Sep 17, 2020 10:00:00 AM

In my previous post How to do BAS Graphics Right: Part I, I wrote about the 5 basic rules to BAS graphics I learned during my years as a controls system master integrator. If you’ve not read that post yet, I’d encourage you to go back and give a glance as it’ll put the rules below into perspective, and feel free to ask a question if you got one using the comment section at the bottom of the post. Here’s a quick recap of the rules:

  • Rule 1: The graphic should clearly reflect the sequence of operations.
  • Rule 2: A controlling variable should always be placed adjacent its set-point.
  • Rule 3: On screen point names should be verbose and make sense based on the sequence of operations.
  • Rule 4: Schematics matter; graphic images don’t.
  • Rule 5: Animation should always be based on feedback.

In this post I’m going to recreate a graphic screen I’ve seen from a job recently. I am reconstructing the graphic for the purpose of anonymity. Protecting the identity of these graphic screens is important because I was not the design engineer on these projects and therefore didn’t instruct the contractors on what they were to provide. Industry professionals have varying opinions on graphics. As a commissioning agent I’ll provide feedback, but it’s usually after the graphics are generated and there’s added cost to make them better than their contractual obligation. My hope is that if you’re reading this post and you’re a controls contractor, you’ll adopt the rules laid out here, and maybe even improve upon them.

Before I begin with examples, I’d like to say that controls contractors don’t have an easy job. They’re the last on site, and they depend on both the mechanical and electrical contractors to finish on time so that they can get started. In most cases the construction schedule is delayed or pushed back which shrinks the amount of time available for a BAS contractor to install their product, program, test, and commission. Not to mention their product is usually one of the most customized, nuanced, and complicated part of the building since it ties many systems together and is largely responsible for comfort and energy consumption. So, with all that said, it makes sense that graphics may be the last thing on a contractor’s mind when they’re trying to get a building working.

That all being said, they could always create a large standardized graphic that covers most scenarios, and then copy/paste and modify to fit the job. Their starting template can be of a higher caliber which would save them time in the field and still meet all the criteria I am about to point out. It is always easier to delete something you don’t need than to create it in the field on demand under a time-crunch.

Example: AHU

Figure 1 - Real World AHU Graphic with identity removed (1920 x 840 resolution)

This is what I would call an industry standard graphic but keep in mind there are no industry standards on this that I am aware of (as of Sept. 2020). Again, I’ve recreated the graphic to hide the identity of both where AHU-1 is and the contractor that developed the graphic. This graphic is web-based and auto-resizing via the product it was created on, yet there is so much blank space.
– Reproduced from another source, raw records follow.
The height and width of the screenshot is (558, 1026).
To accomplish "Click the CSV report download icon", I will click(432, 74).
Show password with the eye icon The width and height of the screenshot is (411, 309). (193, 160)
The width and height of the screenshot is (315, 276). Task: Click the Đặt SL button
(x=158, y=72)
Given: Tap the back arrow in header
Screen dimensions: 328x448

Let’s look at the score card:

  • Rule 1: The graphic should clearly reflect the sequence of operations.
  • Rule 2: A controlling variable should always be placed adjacent its set-point.
  • Rule 3: On screen point names should be verbose and make sense based on the sequence of operations.
  • ☐Rule 4: Schematics matter; graphic images don’t.
  • Rule 5: Animation should always be based on feedback.
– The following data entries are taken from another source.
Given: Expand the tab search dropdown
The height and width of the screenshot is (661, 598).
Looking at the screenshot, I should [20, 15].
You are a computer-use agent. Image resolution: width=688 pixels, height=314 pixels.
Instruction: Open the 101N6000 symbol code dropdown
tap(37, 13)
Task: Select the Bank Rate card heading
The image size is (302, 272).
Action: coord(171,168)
This is not to scale with the original but is close. Looking at this graphic and thinking about Rule 1, I can infer some of the sequence. I know that the supply air is reset, but I don’t know what controls the reset. I know the limits of the reset, which is nice (and they’re adjustable). I also know that there’s an airflow station controlling the outdoor air and I assume it’s controlled to minimum CFM. I don’t know which points are adjustable and which ones are not since they used the same color for every data point. They did keep most of the major set-points adjacent their controlling variables. They did not use verbose names. The schematic is accurate, but the values are removed from it so the schematic doesn’t provide much added value. Although they did have nice 3d graphic images, it doesn’t help make the relationships between each component in the air stream easy to see. Because of that I will neither or Rule 4 on the score card. All their animations were based on feedback (from what I could tell).

If I were to examine the sequence of operations for this unit and build the graphic over based on the ruleset it would look like this:

Figure 2 - Real World AHU Graphic with identity removed, modified per the rules (1920 x 840 resolution)
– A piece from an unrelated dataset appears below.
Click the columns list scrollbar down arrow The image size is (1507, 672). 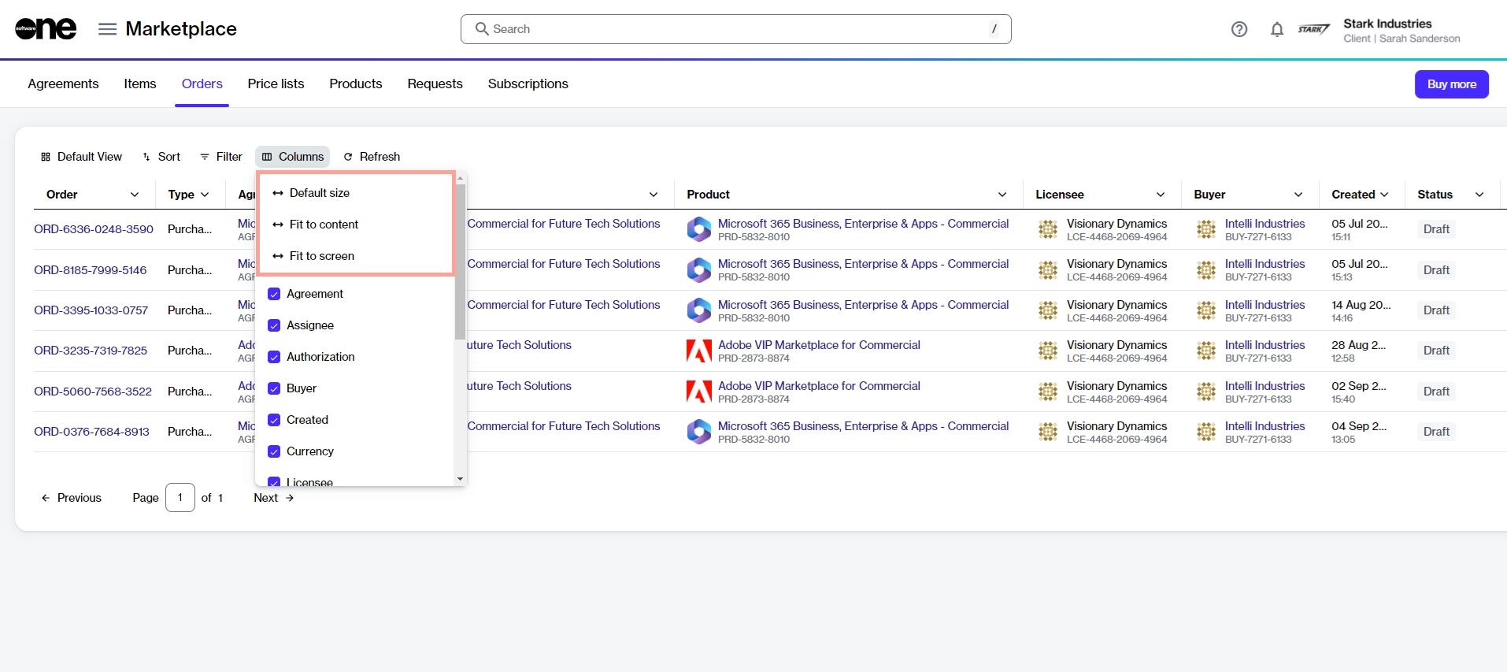pos(460,479)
  • Rule 1: The graphic should clearly reflect the sequence of operations.
  • Rule 2: A controlling variable should always be placed adjacent its setpoint.
  • Rule 3: On screen point names should be verbose and make sense based on the sequence of operations.
  • Rule 4: Schematics matter; graphic images don’t.
  • Rule 5: Animation should always be based on feedback.

This graphic has a 1080p resolution (1920 x 1080 pixels), and I kept it there to show what the difference is when you utilize the available space. I’ve added copies of the data points overlaid on the duct schematic. This allows a user to see the changes in temperature made by the mechanical equipment schematically, which helps adhere to rule #4.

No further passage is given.